Supplied material
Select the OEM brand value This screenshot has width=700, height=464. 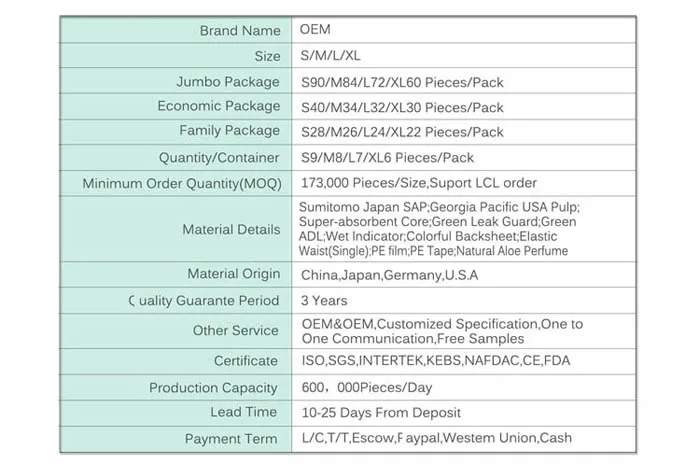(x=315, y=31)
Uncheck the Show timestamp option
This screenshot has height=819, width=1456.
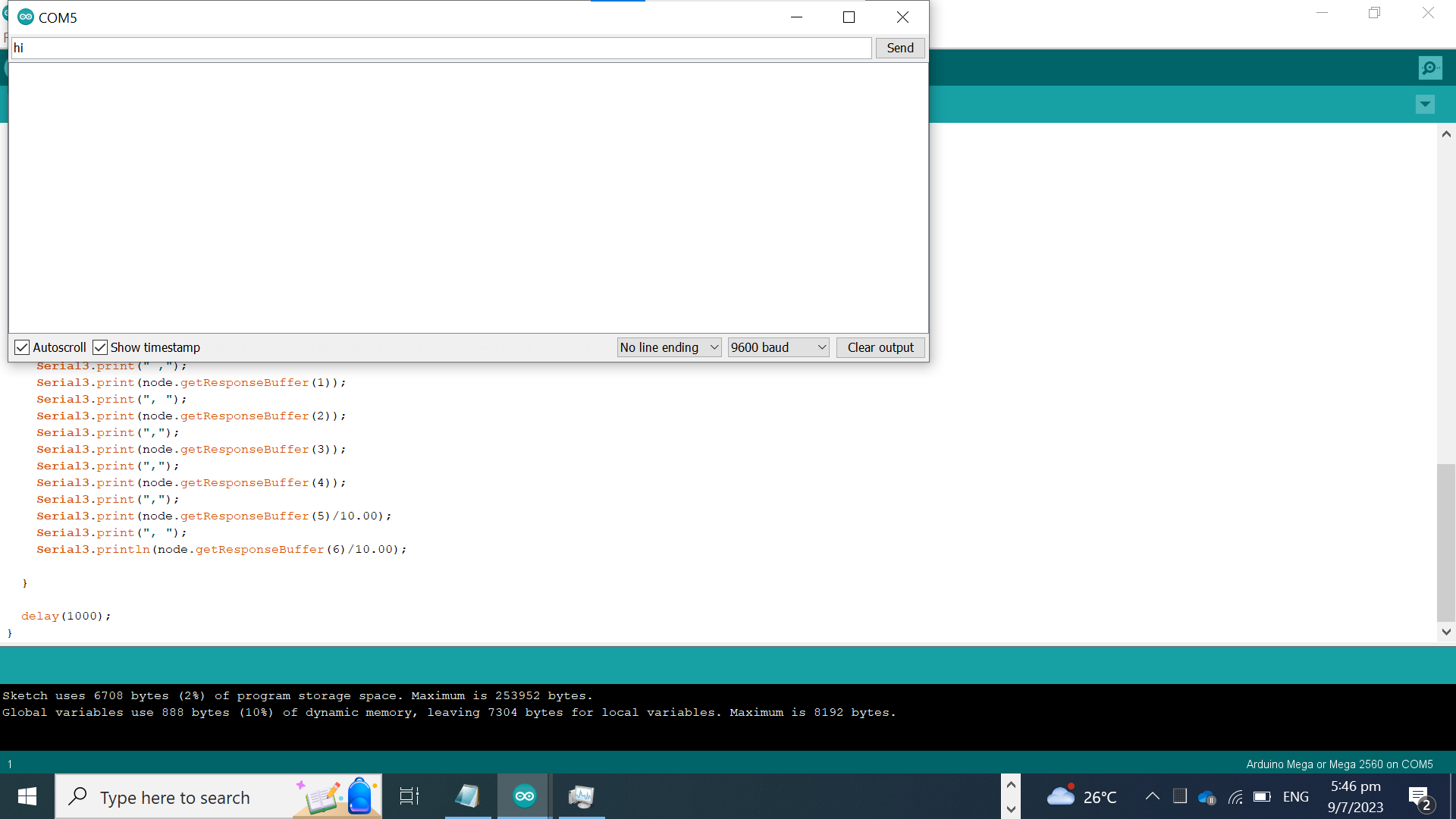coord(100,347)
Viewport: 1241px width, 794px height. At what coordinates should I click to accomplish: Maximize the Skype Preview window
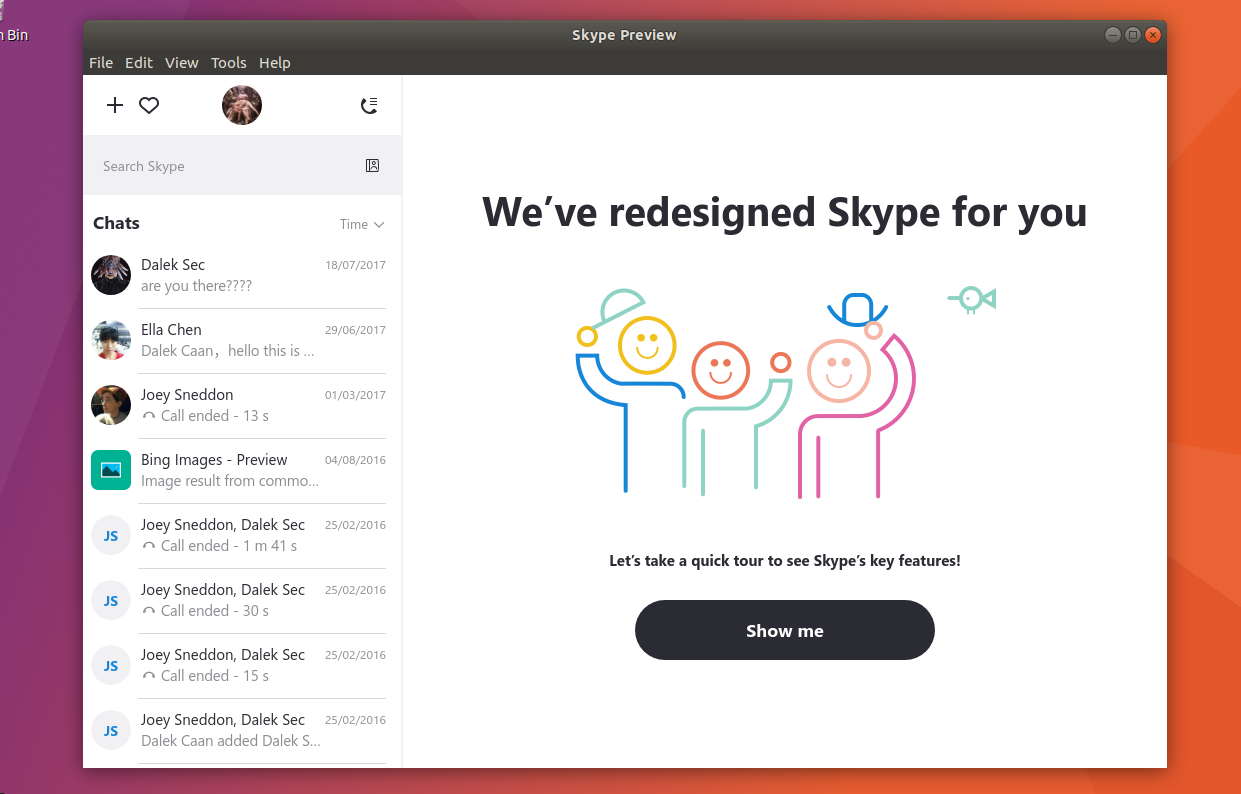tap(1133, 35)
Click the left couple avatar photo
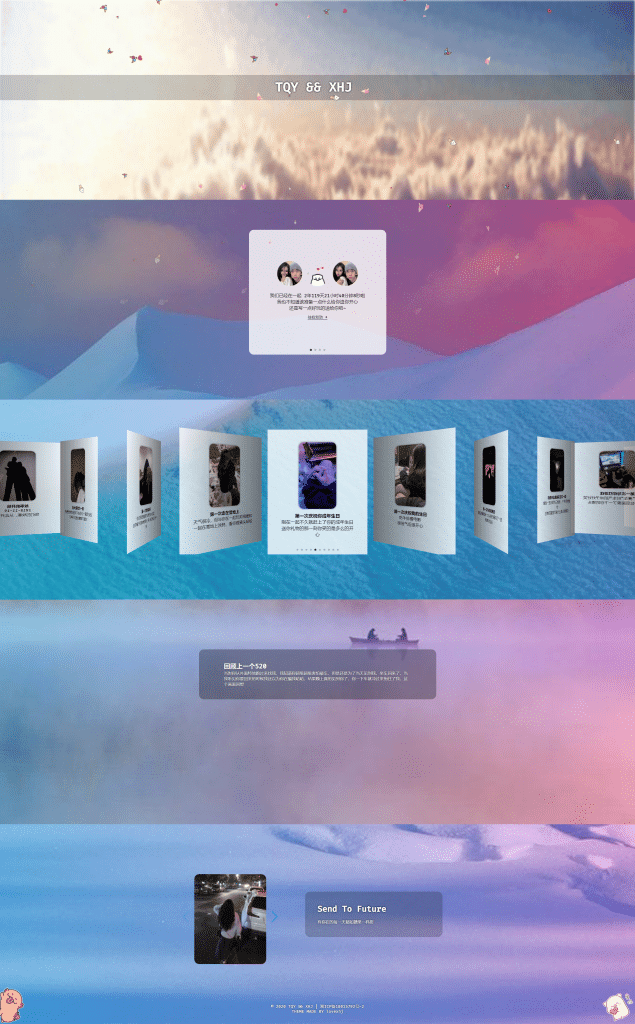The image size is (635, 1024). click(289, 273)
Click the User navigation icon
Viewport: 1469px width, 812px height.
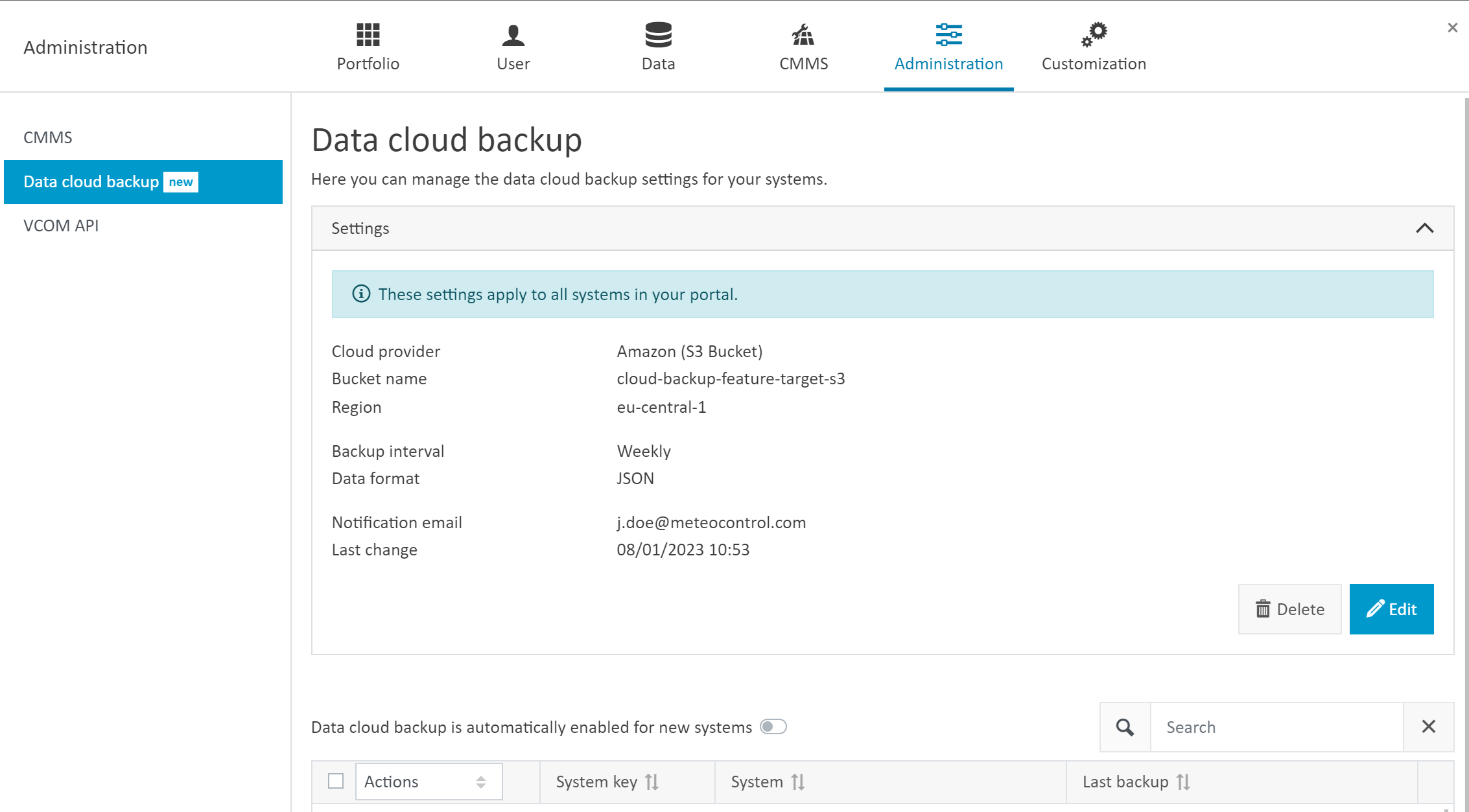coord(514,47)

==

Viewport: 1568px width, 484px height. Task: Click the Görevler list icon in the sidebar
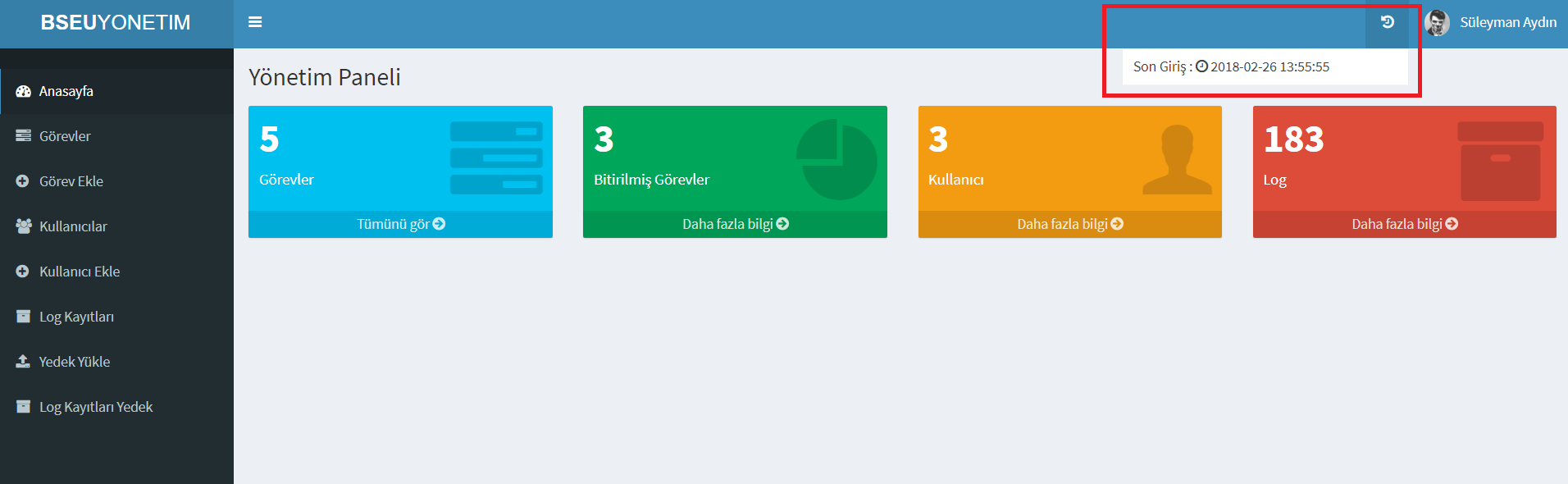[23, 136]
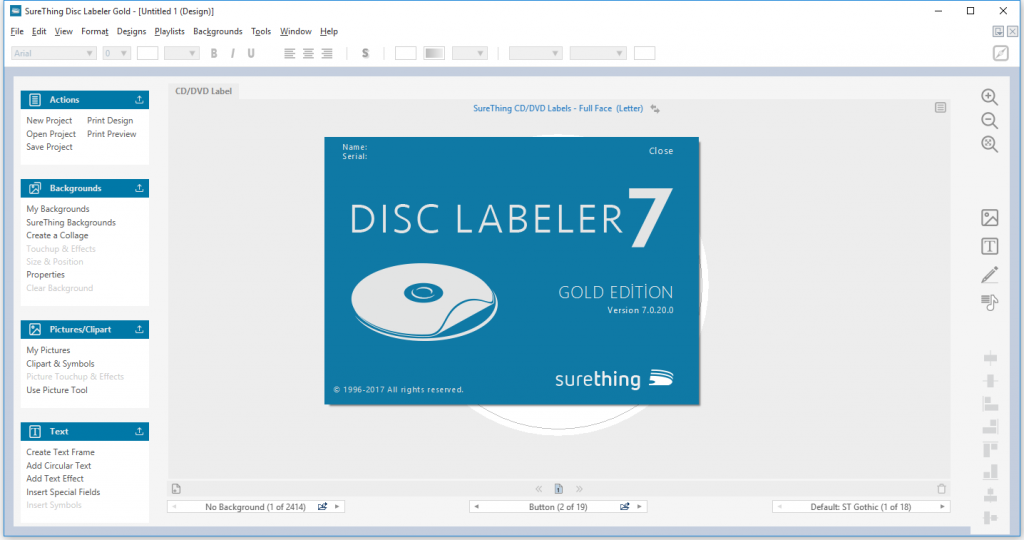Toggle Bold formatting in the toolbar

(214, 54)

Directions
Reproduce the entries above verbatim, from the line containing "Uncheck the Show timestamp option" up to and including the line containing "coord(514,47)". Leave the pictures out of the reproduction.

Task output
Uncheck the Show timestamp option
This screenshot has height=819, width=1456.
coord(100,347)
Viewport: 1241px width, 794px height. At what coordinates should I click to accomplish: Maximize the Skype Preview window
tap(1133, 35)
Click the left couple avatar photo
The image size is (635, 1024). click(289, 273)
Click the User navigation icon
Viewport: 1469px width, 812px height.
coord(514,47)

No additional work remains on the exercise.